EXERCISE GOAL >>
Please copy the records below without any changes, starting at the line that contains "Collapse the SDN tree section" and ending at the line that contains "Looking at the screenshot, I should point(49,223).", both included.

-=-=-=-=-

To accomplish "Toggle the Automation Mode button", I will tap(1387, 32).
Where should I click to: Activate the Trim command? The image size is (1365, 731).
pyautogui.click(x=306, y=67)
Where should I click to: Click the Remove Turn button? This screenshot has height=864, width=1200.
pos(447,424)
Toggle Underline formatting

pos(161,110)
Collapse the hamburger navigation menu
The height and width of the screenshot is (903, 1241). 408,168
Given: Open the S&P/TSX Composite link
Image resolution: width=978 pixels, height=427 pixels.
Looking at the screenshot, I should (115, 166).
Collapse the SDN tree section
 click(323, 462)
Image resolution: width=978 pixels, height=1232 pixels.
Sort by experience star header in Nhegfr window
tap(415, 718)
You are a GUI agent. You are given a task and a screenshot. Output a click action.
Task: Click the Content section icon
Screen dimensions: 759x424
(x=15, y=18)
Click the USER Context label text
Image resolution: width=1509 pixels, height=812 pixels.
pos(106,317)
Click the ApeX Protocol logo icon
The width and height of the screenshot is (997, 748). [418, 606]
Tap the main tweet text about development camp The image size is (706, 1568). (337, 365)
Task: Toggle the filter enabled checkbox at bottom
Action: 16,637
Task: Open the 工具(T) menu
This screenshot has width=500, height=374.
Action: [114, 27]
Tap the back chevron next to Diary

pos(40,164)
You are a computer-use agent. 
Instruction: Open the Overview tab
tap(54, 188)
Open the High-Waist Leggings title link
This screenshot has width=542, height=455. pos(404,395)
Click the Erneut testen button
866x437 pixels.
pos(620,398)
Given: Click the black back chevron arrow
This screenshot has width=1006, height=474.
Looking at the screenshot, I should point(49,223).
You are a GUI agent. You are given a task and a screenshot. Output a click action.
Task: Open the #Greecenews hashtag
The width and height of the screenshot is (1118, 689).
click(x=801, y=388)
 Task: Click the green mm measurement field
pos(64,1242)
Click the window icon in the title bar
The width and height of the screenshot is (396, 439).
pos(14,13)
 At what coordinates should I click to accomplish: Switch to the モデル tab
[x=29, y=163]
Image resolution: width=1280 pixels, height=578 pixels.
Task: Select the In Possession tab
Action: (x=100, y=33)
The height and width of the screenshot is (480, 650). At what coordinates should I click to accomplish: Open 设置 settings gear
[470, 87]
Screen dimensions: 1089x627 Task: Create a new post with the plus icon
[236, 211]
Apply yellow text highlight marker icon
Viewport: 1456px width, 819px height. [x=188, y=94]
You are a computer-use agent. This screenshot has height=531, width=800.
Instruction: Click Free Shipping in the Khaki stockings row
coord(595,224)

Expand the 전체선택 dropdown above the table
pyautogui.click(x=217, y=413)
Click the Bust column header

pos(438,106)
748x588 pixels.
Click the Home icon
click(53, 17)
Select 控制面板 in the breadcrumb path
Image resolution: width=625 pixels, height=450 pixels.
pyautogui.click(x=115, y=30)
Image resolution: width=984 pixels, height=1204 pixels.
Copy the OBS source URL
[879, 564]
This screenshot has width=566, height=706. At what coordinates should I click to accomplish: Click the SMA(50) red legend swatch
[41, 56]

-=-=-=-=-

REPLY >>
Collapse the SDN tree section
 click(323, 462)
Image resolution: width=978 pixels, height=1232 pixels.
Sort by experience star header in Nhegfr window
tap(415, 718)
You are a GUI agent. You are given a task and a screenshot. Output a click action.
Task: Click the Content section icon
Screen dimensions: 759x424
(x=15, y=18)
Click the USER Context label text
Image resolution: width=1509 pixels, height=812 pixels.
pos(106,317)
Click the ApeX Protocol logo icon
The width and height of the screenshot is (997, 748). [418, 606]
Tap the main tweet text about development camp The image size is (706, 1568). (337, 365)
Task: Toggle the filter enabled checkbox at bottom
Action: 16,637
Task: Open the 工具(T) menu
This screenshot has width=500, height=374.
Action: [114, 27]
Tap the back chevron next to Diary

pos(40,164)
You are a computer-use agent. 
Instruction: Open the Overview tab
tap(54, 188)
Open the High-Waist Leggings title link
This screenshot has width=542, height=455. pos(404,395)
Click the Erneut testen button
866x437 pixels.
pos(620,398)
Given: Click the black back chevron arrow
This screenshot has width=1006, height=474.
Looking at the screenshot, I should point(49,223).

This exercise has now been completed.